AVN-322
- Names: IUPAC name 5-(benzenesulfonyl)-N,11-dimethyl-2,3,7,11-tetrazatricyclo[7.4.0.02,6]trideca-1(9),3,5,7-tetraen-4-amine;hydrochloride

Identifiers
- CAS Number: hydrochloride: 1194574-68-9; free base: 1194574-33-8;
- 3D model (JSmol): hydrochloride: Interactive image; free base: Interactive image;
- ChEMBL: free base: ChEMBL2172186;
- ChemSpider: hydrochloride: 68027889;
- PubChem CID: hydrochloride: 135905417; free base: 44476436;
- UNII: hydrochloride: B7DM6S48B2;

Properties
- Chemical formula: C_{17}H_{20}ClN_{5}O_{2}S
- Molar mass: 393.891 g/mol

= AVN-322 =

AVN-322 is a 5-hydroxytryptamine subtype 6 receptor antagonist manufactured by Avineuro Pharmaceuticals Inc. that could potentially be used to combat Alzheimer's disease and schizophrenia. AVN-322 also reverses the negative effects of scopolamine and MK-80.

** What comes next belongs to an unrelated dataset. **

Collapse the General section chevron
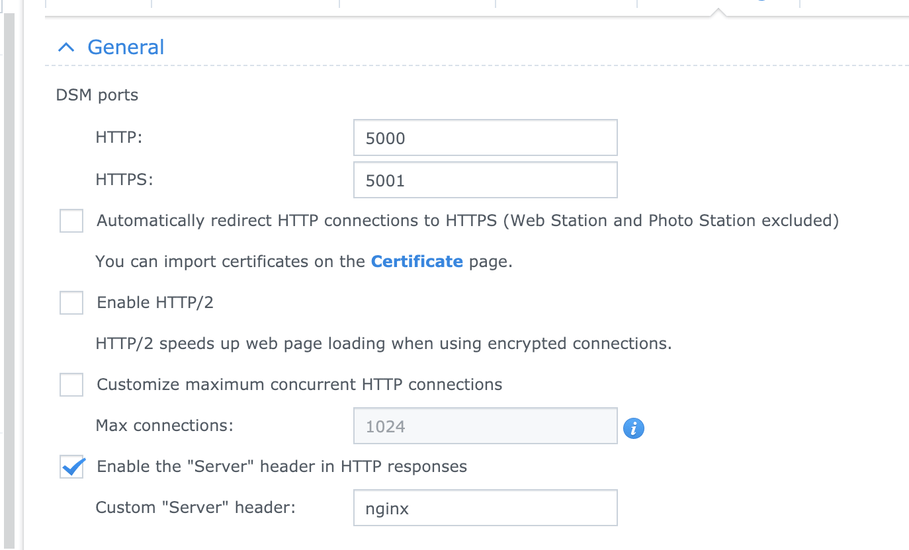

The compound is a sister drug to AVN-101 and AVN-211, two similar compounds under trial for treating Alzheimer's. Phase I trials for the drug were initiated in 2009 by Avineuro, and completed in the spring of 2010. The trials showed that AVN-322 was tolerated in a range of doses without any adverse effects, and Avineuro released plans to commence Phase II trials later the same year. The plan for further trials was discontinued in 2013.